* **Document section**:
※ ※ ※
In response to the viral video titled “Wealth Inequality in America,” AEI produced a counter-video titled ”What Wasn’t Said in ‘Wealth Inequality In America” showing what is happening to actual people whose income and wealth change all the time.
Most working Americans who were initially in the bottom 20 percent of income-earners, rise out to the top 20 percent. People who were first in the bottom 20 percent have had the highest rate of increase in their incomes, while those who were first in the top 20 percent have the lowest.
Solutions:
Follow individual people, not the trends in income brackets to get a real picture of income inequality.
Comparing the top income bracket with the bottom income bracket over a period of years tells you nothing about what is happening to the actual flesh-and-blood human beings who are moving between brackets during those years.
Watchdogwire – a citizens’ online journalism initiative in the US, exists to train citizen journalism by covering stories in local community that are otherwise ignored by the establishment media, supported by The Franklin Center to create a more vibrant democratic society based on accountability and open government.
※ ※ ※
* **Problems to work on**:
1/ Extract the income inequality passage word for word from "Most working Americans" to "during those years.".
2/ Extend the income inequality passage, starting right after its final sentence.
The records have no connection to the income inequality passage.

* **Dataset records**:
※ ※ ※
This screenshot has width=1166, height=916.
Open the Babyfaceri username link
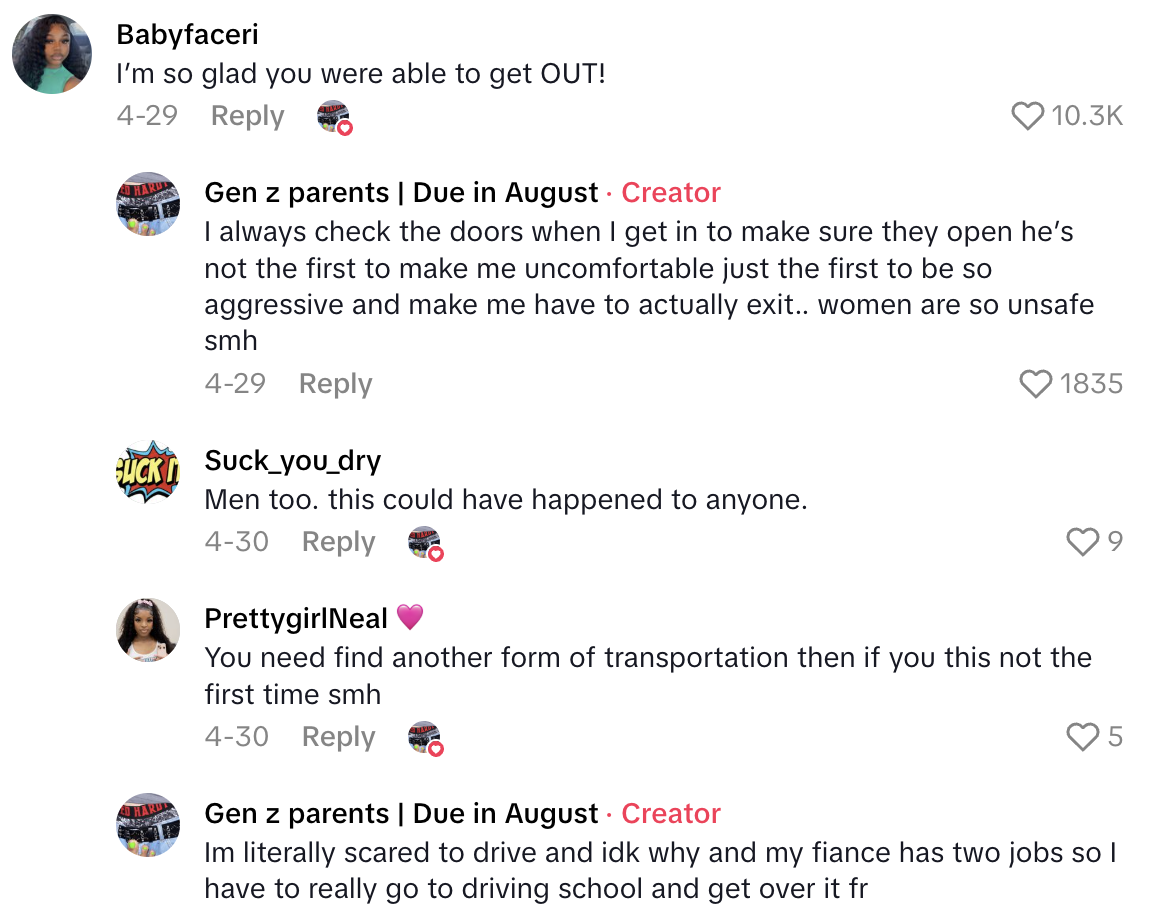coord(187,34)
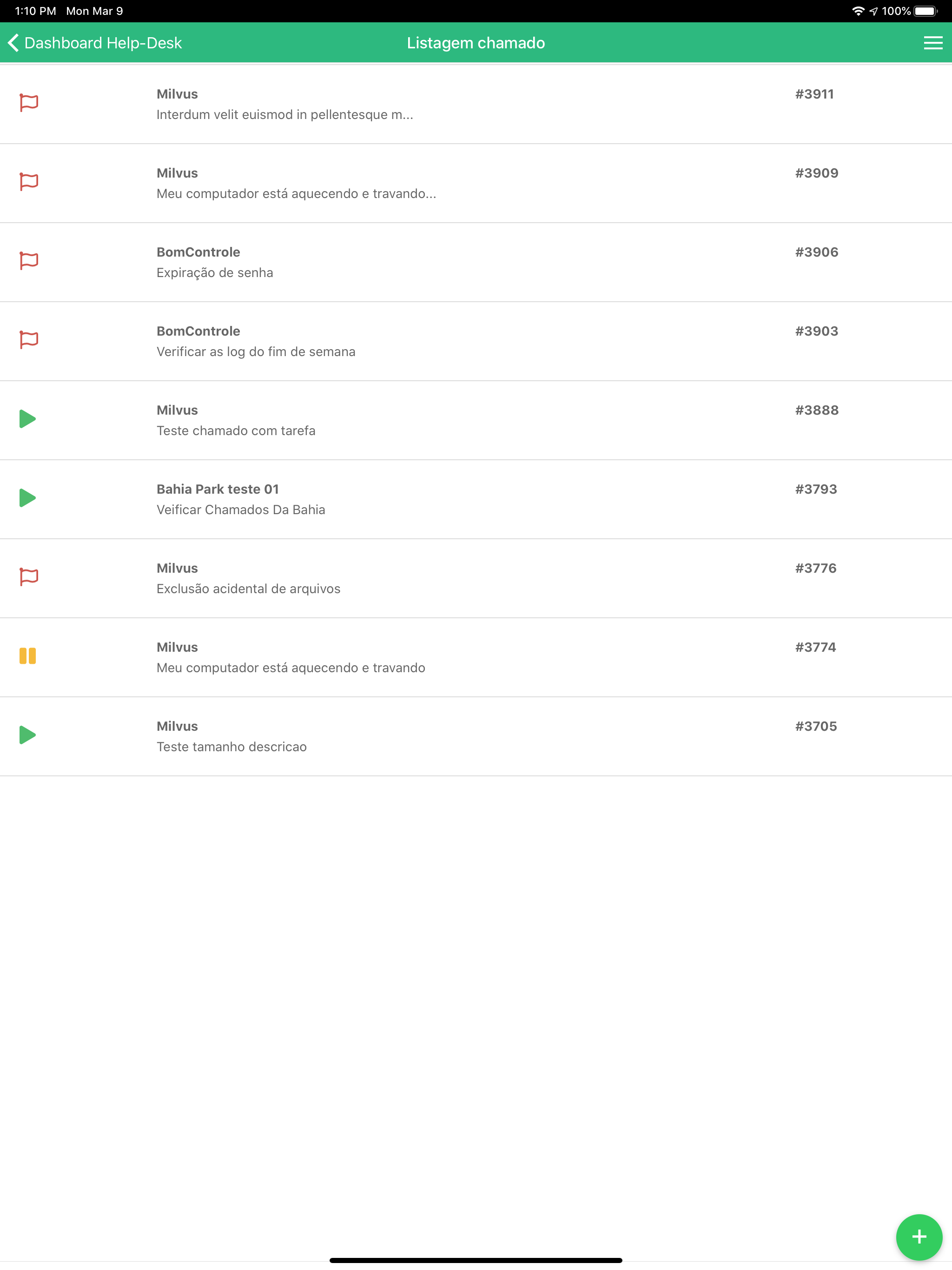Open 'Interdum velit euismod' ticket
The width and height of the screenshot is (952, 1270).
coord(476,105)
※ ※ ※
* **Answers to the problems**:
1/
Most working Americans who were initially in the bottom 20 percent of income-earners, rise out to the top 20 percent. People who were first in the bottom 20 percent have had the highest rate of increase in their incomes, while those who were first in the top 20 percent have the lowest.
Solutions:
Follow individual people, not the trends in income brackets to get a real picture of income inequality.
Comparing the top income bracket with the bottom income bracket over a period of years tells you nothing about what is happening to the actual flesh-and-blood human beings who are moving between brackets during those years.

2/
On the issue:
“Inequality is used to arouse ‘man’s basest instinct’… envy. To further his political ambition, when President Obama says, the rich don’t pay their fair share, or they didn’t build it themselves, he is appealing to the ‘basest instinct that afflicts mankind’… envy. This instinct has been part of mankind’s dark side for time immemorial.”
Views:
The Welfare Trap creates Income and wealth inequality. Welfare was supposed to help people temporarily in distress. Instead it morphed into a permanent support system that is handed down from generation to generation. Permanent welfare reduces people’s incentive to work. Higher wage earners haven’t caused this problem; government policy is largely to blame.